As a last act the old storm damaged flag is taken down and a new replacement ordered for next season- the Lyre and the Oerlikon played out…

The Kailyard is cleared of any remaining produce – there is little of substance left to harvest and so thoughts turn to planning for next year. The Allotment too is tidied – the plan here is to remove some of the larger limbs from overhanging trees and a few along the perimeter edge which continue to steal light from this area.

The broken and twisted branches of an old damson tree are taken away in the front garden leaving more space and light for juvenile apple trees there to fill out the space by the Appledore bench. A new harbour (or arbour) of apples, russet browns.

The troublesome rogue sycamore outside the Hortus has also been removed. Maybe enough now to let whatever light there is to get through – again this year, a paltry supply of fruit from the trees along the back wall here. These are again pruned back more in hope than expectation. A few bullet hard pears does not seem like enough reward for the work that goes in to keeping this space.

Wild flowers along the edge of the lochan by the sluice are cut back and strimmed down hard  to the ground, tnen all raked over leaving this area ready for next year. This patch is very well settled now, and gradually creeping further along bringing a welcome mix of form and colour – any bare areas will be re-seeded in springtime.

The grass is now thick with dew most days, and by the end of the month the open lawn and grass pathways are tinged white with early morning frosts.

Blue skies give way to grey and the temperatures drop noticeably. These first frosts spell the end for any flowering annuals which were hanging on, and so the formal beds in the Front garden and along by the Temples are cleared of any remaining straggly growth. These areas are then given a top dressing mulch and a few perennials split up and moved around or repositioned – including veronica, stachys and monkshood. 

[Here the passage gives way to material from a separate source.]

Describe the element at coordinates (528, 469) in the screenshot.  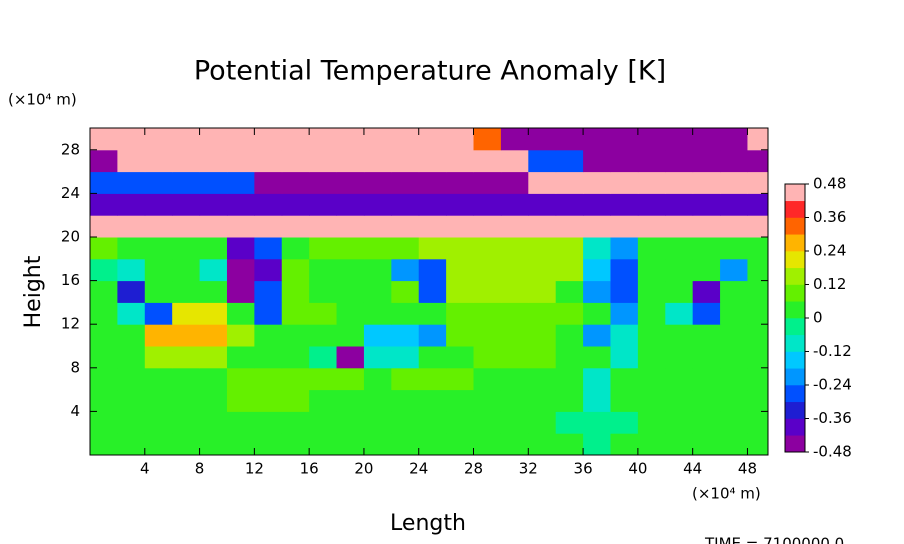
I see `x-tick-label: 32` at that location.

All of the container plants have been brought into the greenhouses – old foliage clipped back and left tidy. There is space here too for autumn planted seeds still to come along, and if they overwinter well we should have a better start and stronger specimens for the early part of the season.

Planning now turns to works for the winter – a few of the artworks need some more conservation or renewal, another part of the never-ending sequence of the requirements to maintain the presence of this place. 

As the sun sinks lower in the sky and the days shorten, there is the chance to sit in the little grove overlooking the lochan, on the curved bench set facing towards the horizon, catching the last warmth, eyes squinting – and longer fall the shadows from the mountains high.